K.B.Asante wrote in “Shed light on the great, not on the infamous nation – wreckers” in the Daily Graphic of 16/02/15: “…Kwame Nkrumah’s government bears heavy responsibility for Dr Danquah’s death in prison…” and adds: “…Dr Kwame Nkrumah was greatly upset when Dr Danquah died”.
If Nkrumah had not been overthrown by Kotoka and Afrifa in February 1966, Ghana would still be reeling under the dictatorship made possible by the one party system, operable after a sham referendum won by 99% ‘yes’ votes in 1964. Our Constitution (1992) states in Article 3(1) Parliament shall have no power to enact a law establishing a one – party state.
Ghana owes it to Dr Danquah for the inclusion of this Article in our Constitution. That is why I am one with Professor Mike Oquaye when he says: “I feel sad on a day like this. Yes, because there is a tragic contortion of our history. This day should be ‘Osagyefo Dr Kwame Nkrumah Day’, but when you call it ‘Founder’s Day’ you take away that which belongs to so many people including him and give it to only him”. Professor Mike Oquaye was reacting to the declaration of 24th September as a Founder’s Day-a public holiday.

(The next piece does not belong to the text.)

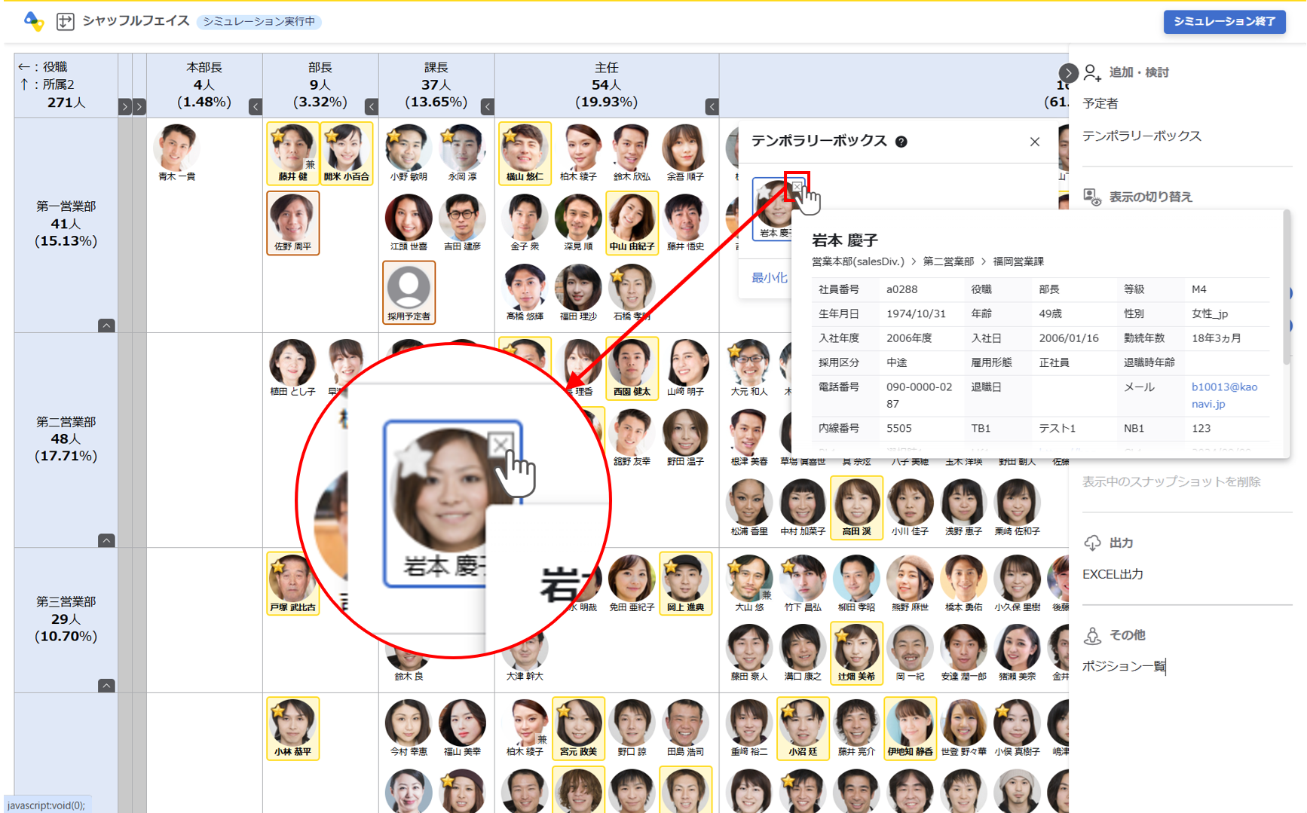Image resolution: width=1307 pixels, height=813 pixels.
Task: Select the 採用予定者 placeholder card
Action: click(409, 292)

It is understandable when pro – Nkrumah elements (CPP, PPP, PNC, and GCPP) would insist on calling Nkrumah, the founder of this nation. Do you expect those who benefited from the largesse of a particular government to slant their benefactor? It is regrettable, though, that those on the other side of the divide fail to take the right opportunity to showcase their heroes: Danquah, Busia, William Ofori Attah, Victor Owusu, J.A. Kufuor. It could be a question of ‘forgiving’ Nkrumah for wrongs done to the Danquah family. But Samia Nkrumah, the daughter of Dr Nkrumah opines: “If somebody wants to forgive us for a crime we never committed, it is up to them. Let us agree to disagree and we are disagreeing with the historical narrative – we are saying that there is another side of the story”.

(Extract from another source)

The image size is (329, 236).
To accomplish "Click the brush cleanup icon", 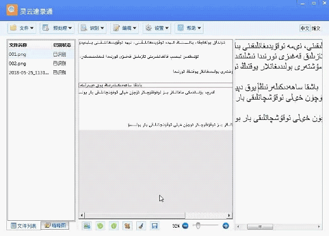I will click(x=141, y=226).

Let the President, His Excellency Nana Akufo Addo go beyond shedding tears: start the process of ensuring that J.B. Danquah gets his rightful place as one of the Founders of the nation of Ghana. It may only take the removal of the singular possessive (‘s) to be replaced by the plural possessive (s’). Nelson Mandela returned from imprisonment on Robben Island for twenty seven years to become President of South Africa. Nelson Mandela reminds mankind: “When a man has done what he considers to be his duty to his people and his country, he can rest in peace.” May J.B. Danquah’s soul rest in peace.